Anycast lets the internal routing protocols like OSPF, EIGRP or iBGP handle these different announcements and select the fastest path via their respective selection algorithms, i.e. Dijkstra for OSPF.

What does it offer ?

Anycast provides a “geographically” distributed network that enables fast content delivery. Web-services are, as we know, Domain Name System aware and also dependent. Web is global and without frontiers, contents should be accessible and usable from anywhere, but physics are still a reality on planet Earth. Of course, we discovered traffic black holes some years ago but are still facing latency issues when it’s about distributing contents from the one side of the world to the other. Anycast provides, combined with the Domain Name System, a very fast responsiveness of all web-based applications and contents we might want to deliver. Anycast is often used in Content Delivery Networks (CDNs) like Cloudflare or Akamai.

A possible use case implementation

The easiest and most used case is the Domain Name System. As all common web-based services are DNS dependent, all clients have to accomplish one or several DNS requests. Too bad, your DNS server is on the other side of the world, 500 milliseconds to download 4 bytes of data… Some people would have CTRL+F4 the browser window before the DNS request came back.

There is an easy answer to that issue : anycast. Let’s assume we have 2 routers that are running iBGP together as there are in the same AS. OSPF is used as internal routing protocol. Router 1 will be the edge router, Router 2 will be a backbone router that might be connected to IXs and/or tier 1 ISPs. Also we will need a server that assumes the role of the DNS server connected to that Edge router RT1. An anycast address is typically written as /32 in IPv4 or /128 in IPv6 for the simple reason that it would be present on a node under the form of a Loopback interface.
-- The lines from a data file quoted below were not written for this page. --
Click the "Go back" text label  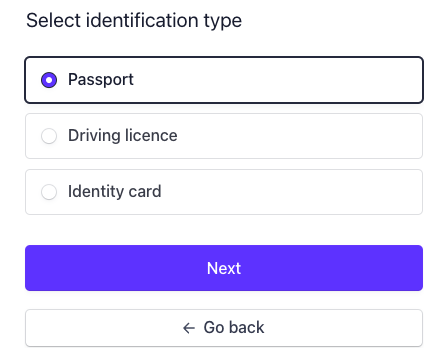point(234,328)
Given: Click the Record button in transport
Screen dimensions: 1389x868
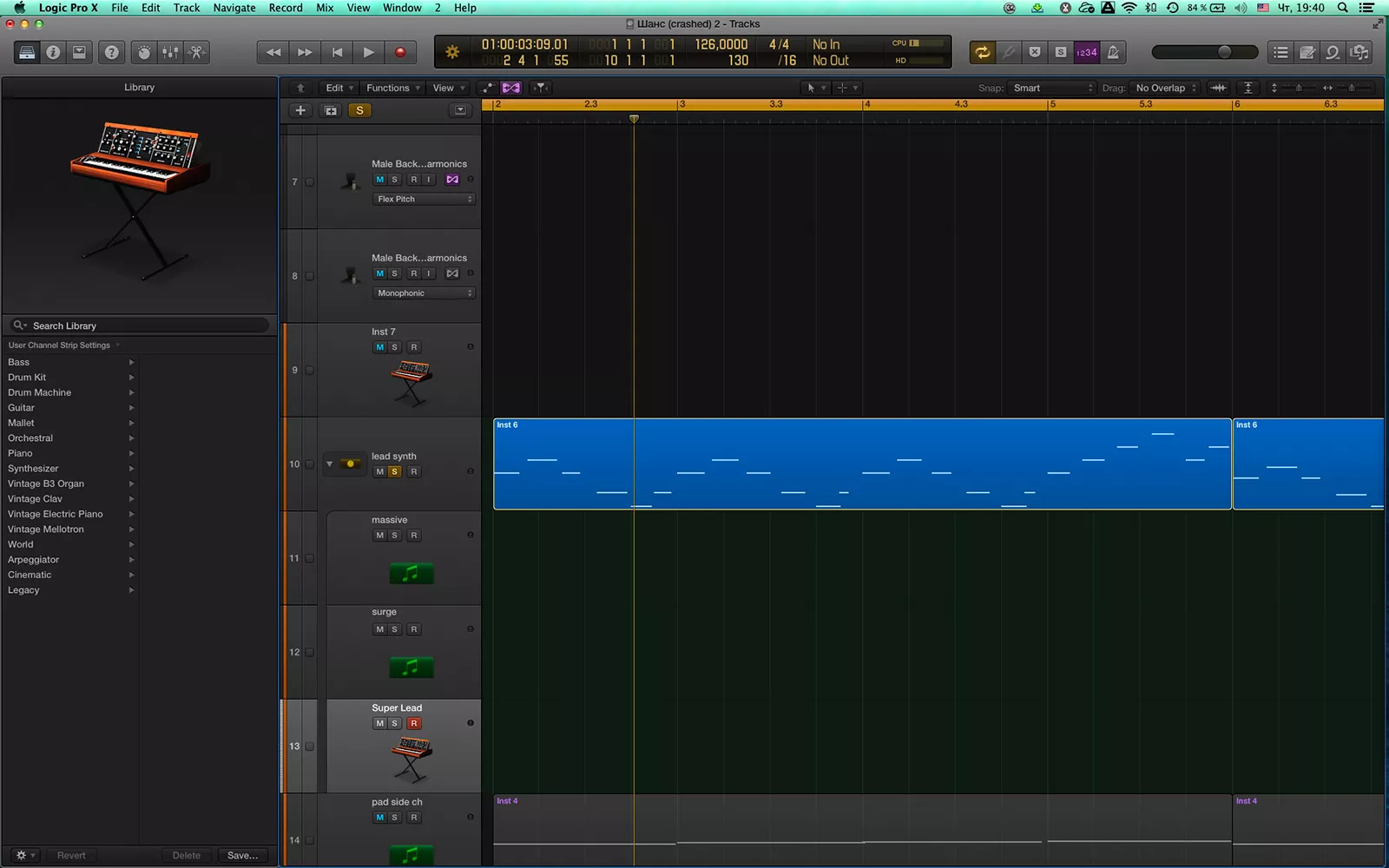Looking at the screenshot, I should coord(400,52).
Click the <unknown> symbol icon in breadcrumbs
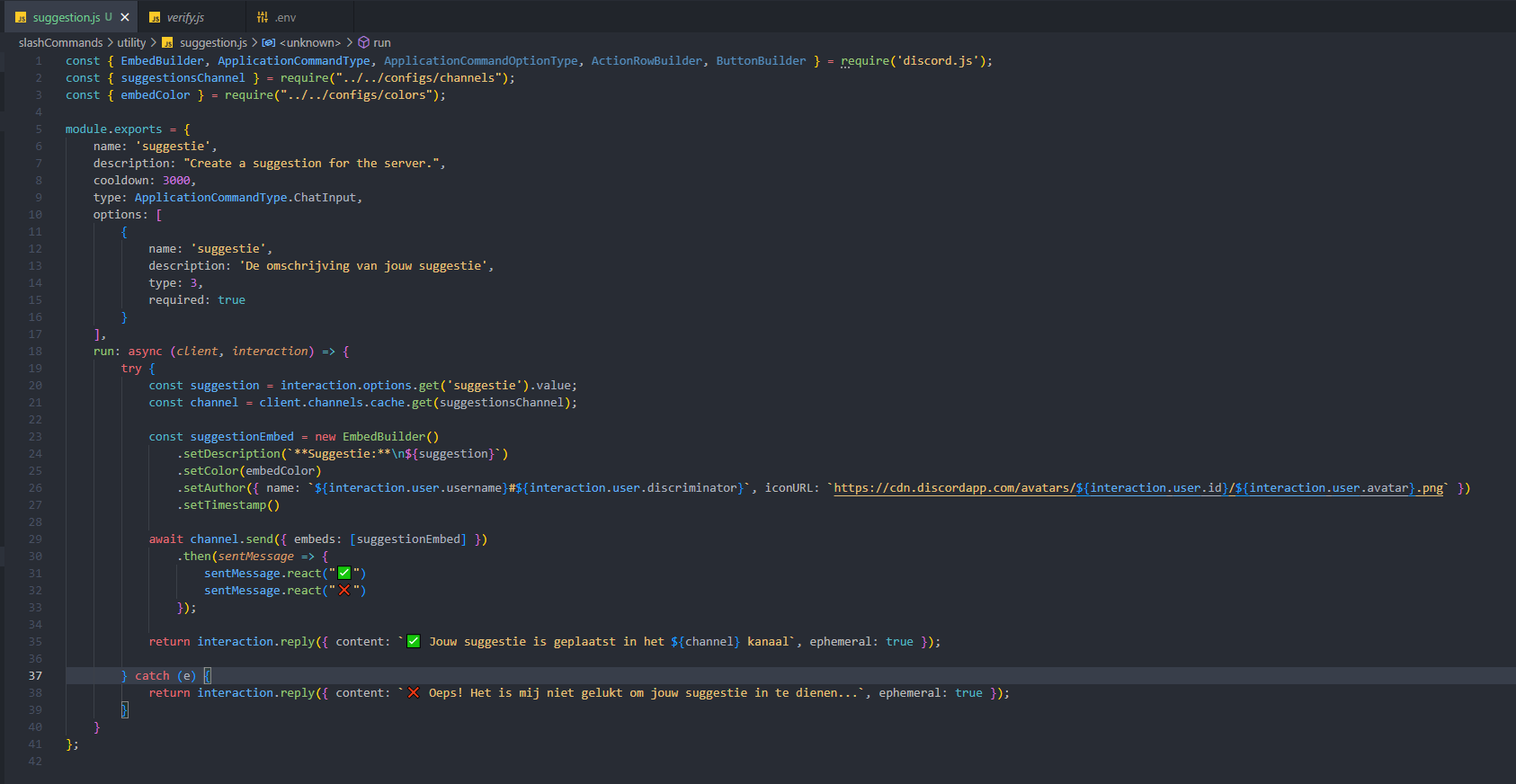Viewport: 1516px width, 784px height. click(x=269, y=42)
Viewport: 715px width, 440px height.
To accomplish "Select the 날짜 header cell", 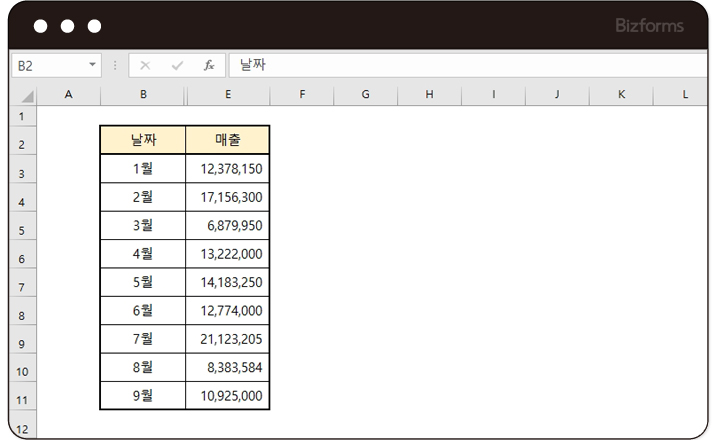I will [x=143, y=140].
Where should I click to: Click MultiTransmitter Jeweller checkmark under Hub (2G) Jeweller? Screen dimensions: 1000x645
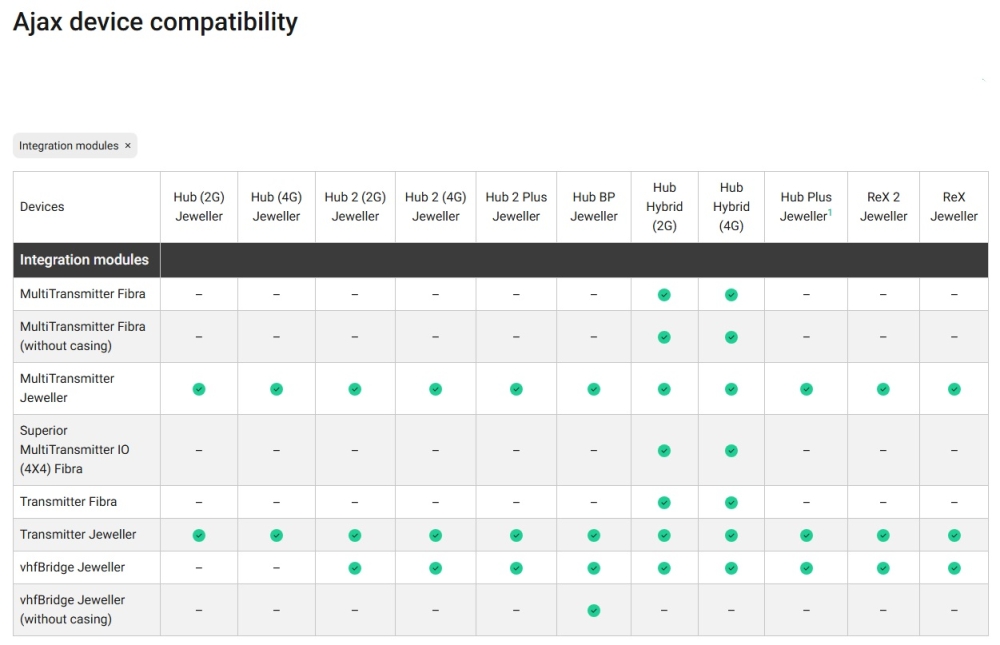point(199,389)
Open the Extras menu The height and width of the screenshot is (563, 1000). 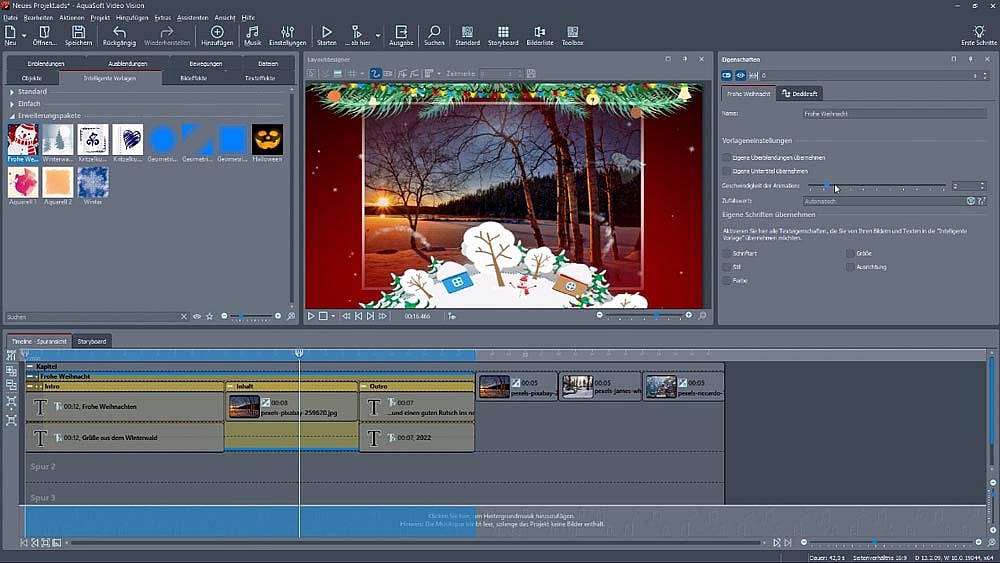pyautogui.click(x=162, y=18)
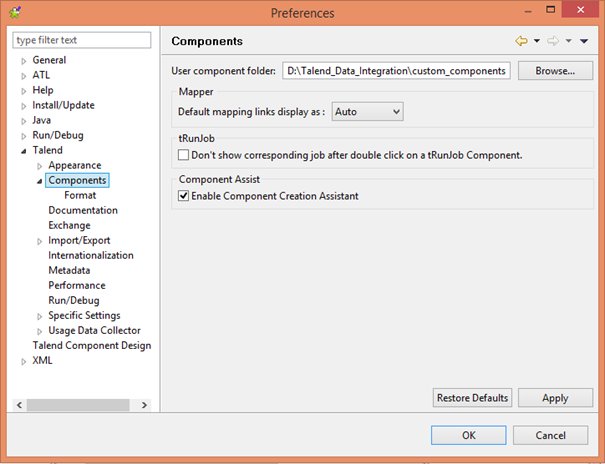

Note that all these steps make most sense whith similar anycast-configured webservers distributed all around the world. These servers would serve the static content part of websites like pictures, videos and static pages/code. The dynamic parts like DB requests or uploads,etc would be done (in a simple scenario) by a centralized server. Of course, the HTTP requests would be done to the right servers via DNS sub-naming with URLs like static.mydomain.net and dynamic.mydomain.net coded in the webapp variables.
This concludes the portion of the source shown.